Available data START

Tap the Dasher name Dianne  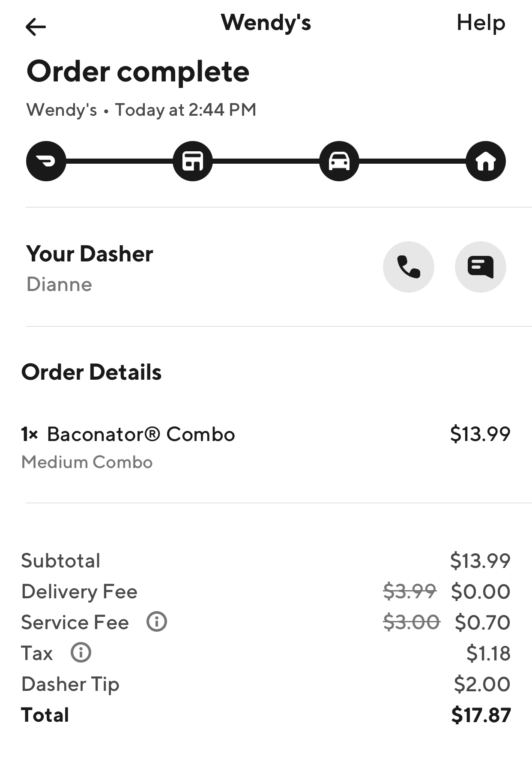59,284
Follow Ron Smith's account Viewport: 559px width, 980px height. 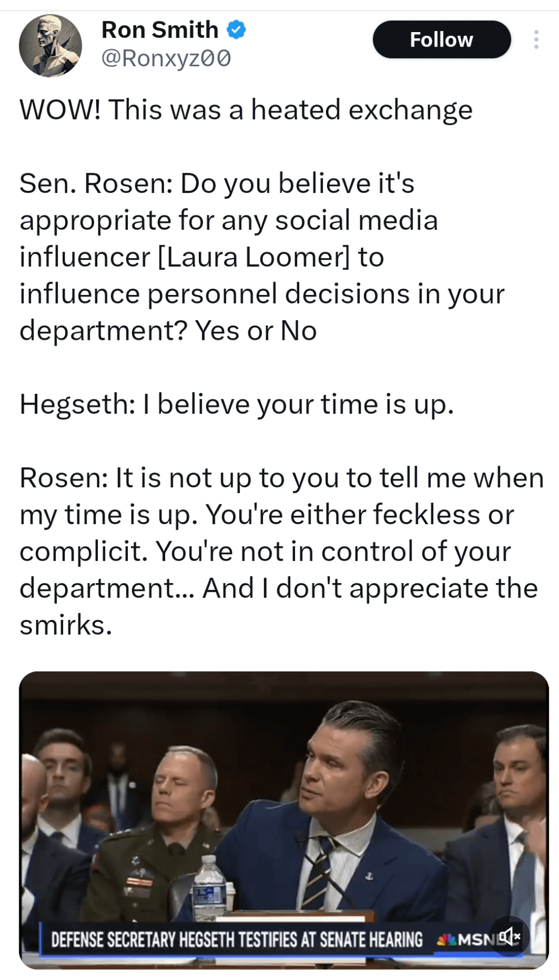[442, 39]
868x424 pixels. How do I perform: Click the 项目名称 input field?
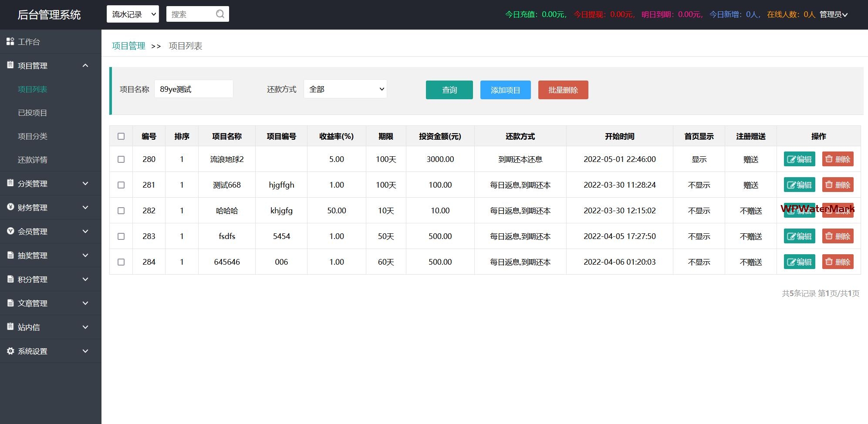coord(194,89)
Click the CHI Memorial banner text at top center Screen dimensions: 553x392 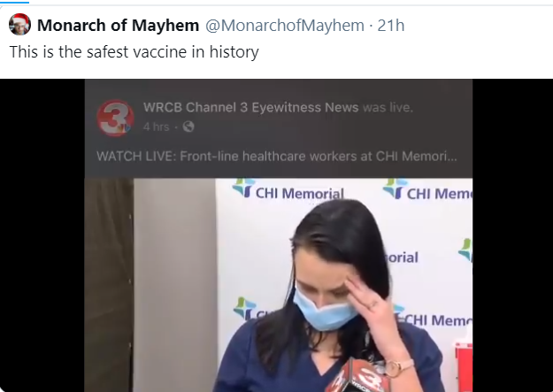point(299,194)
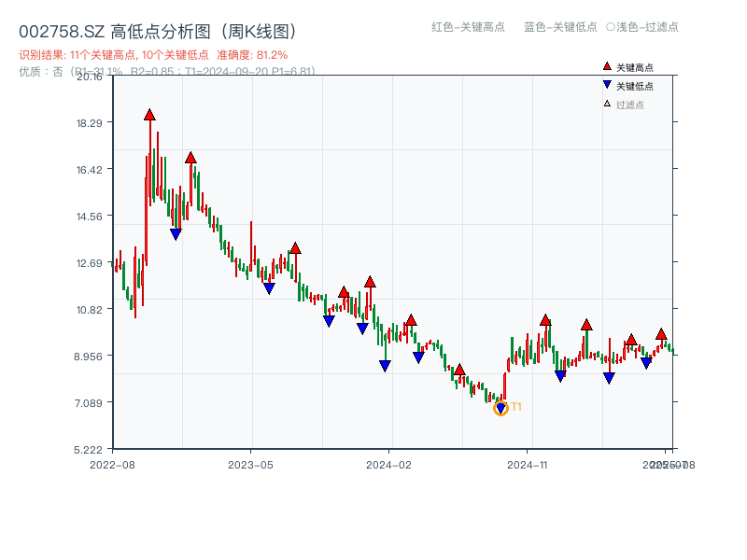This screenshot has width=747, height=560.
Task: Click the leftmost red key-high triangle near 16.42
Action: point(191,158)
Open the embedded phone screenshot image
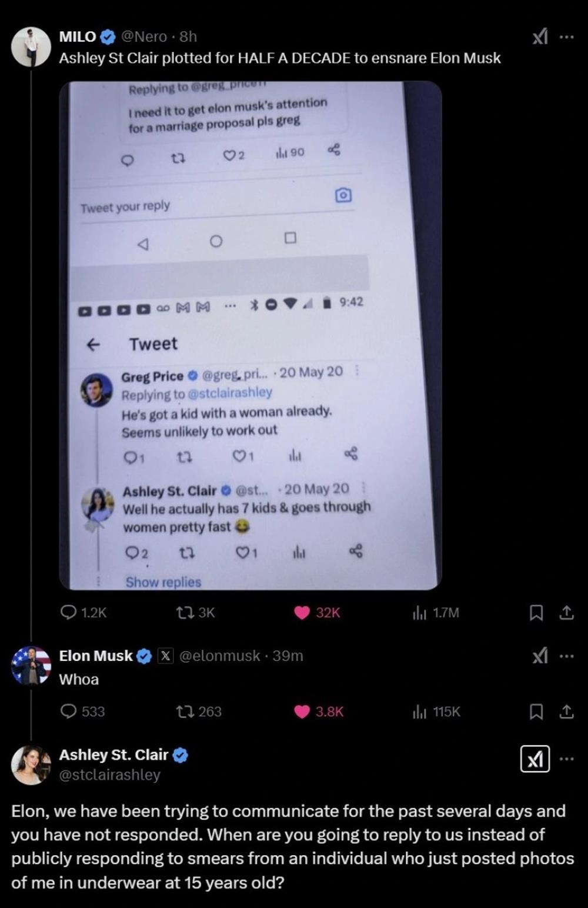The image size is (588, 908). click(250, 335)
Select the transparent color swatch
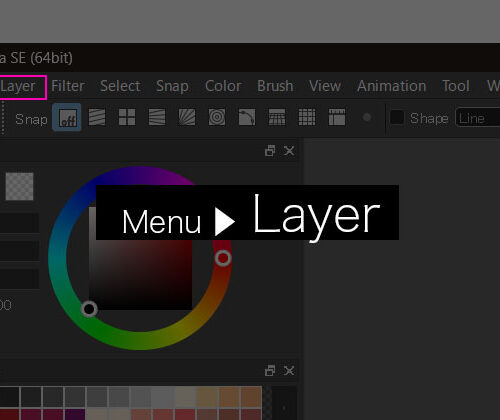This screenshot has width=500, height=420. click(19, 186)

Available data END

Beginning at the line that contains "Open the embedded phone screenshot image", copy each remaining line of the records exactly, through the final one. Omit the pictures.

Solution below:
Open the embedded phone screenshot image
The image size is (588, 908). click(250, 335)
Select the transparent color swatch
This screenshot has width=500, height=420. click(19, 186)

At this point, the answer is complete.